# DIRECTION
Copy out the lines from the one containing "Where should I" through the last line, both included, swapping "Instruction" for "Command" and leaving everything else unchanged.

# DATASET CONTENT
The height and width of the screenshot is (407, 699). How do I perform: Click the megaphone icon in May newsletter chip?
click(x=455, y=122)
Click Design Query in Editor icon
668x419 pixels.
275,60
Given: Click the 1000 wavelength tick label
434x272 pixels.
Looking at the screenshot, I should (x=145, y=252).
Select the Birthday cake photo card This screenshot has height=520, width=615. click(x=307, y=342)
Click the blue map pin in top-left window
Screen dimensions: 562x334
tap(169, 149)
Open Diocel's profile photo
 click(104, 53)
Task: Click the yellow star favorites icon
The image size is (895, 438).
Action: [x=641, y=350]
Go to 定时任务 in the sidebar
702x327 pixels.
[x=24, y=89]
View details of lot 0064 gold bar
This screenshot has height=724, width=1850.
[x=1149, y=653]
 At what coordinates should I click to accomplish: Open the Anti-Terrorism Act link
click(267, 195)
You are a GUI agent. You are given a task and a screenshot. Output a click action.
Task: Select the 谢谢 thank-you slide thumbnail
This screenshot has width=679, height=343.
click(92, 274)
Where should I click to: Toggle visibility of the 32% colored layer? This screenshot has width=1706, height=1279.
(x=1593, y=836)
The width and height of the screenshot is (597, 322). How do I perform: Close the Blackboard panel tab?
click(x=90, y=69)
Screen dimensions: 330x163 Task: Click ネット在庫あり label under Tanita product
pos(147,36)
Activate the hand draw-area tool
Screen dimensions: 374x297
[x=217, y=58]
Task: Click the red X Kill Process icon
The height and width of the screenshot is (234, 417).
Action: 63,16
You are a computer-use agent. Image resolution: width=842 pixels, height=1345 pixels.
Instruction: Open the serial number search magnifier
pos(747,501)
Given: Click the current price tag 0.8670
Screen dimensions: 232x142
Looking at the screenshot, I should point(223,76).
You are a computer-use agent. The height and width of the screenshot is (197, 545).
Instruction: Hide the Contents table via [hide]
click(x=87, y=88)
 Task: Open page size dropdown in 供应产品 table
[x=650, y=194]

# CORRECT RESPONSE
Where should I click to: Toggle visibility of the 32% colored layer? This screenshot has width=1706, height=1279.
(x=1593, y=836)
The width and height of the screenshot is (597, 322). How do I perform: Close the Blackboard panel tab?
click(x=90, y=69)
Screen dimensions: 330x163 Task: Click ネット在庫あり label under Tanita product
pos(147,36)
Activate the hand draw-area tool
Screen dimensions: 374x297
[x=217, y=58]
Task: Click the red X Kill Process icon
The height and width of the screenshot is (234, 417).
Action: 63,16
You are a computer-use agent. Image resolution: width=842 pixels, height=1345 pixels.
Command: Open the serial number search magnifier
pos(747,501)
Given: Click the current price tag 0.8670
Screen dimensions: 232x142
Looking at the screenshot, I should point(223,76).
You are a computer-use agent. The height and width of the screenshot is (197, 545).
Command: Hide the Contents table via [hide]
click(x=87, y=88)
 Task: Open page size dropdown in 供应产品 table
[x=650, y=194]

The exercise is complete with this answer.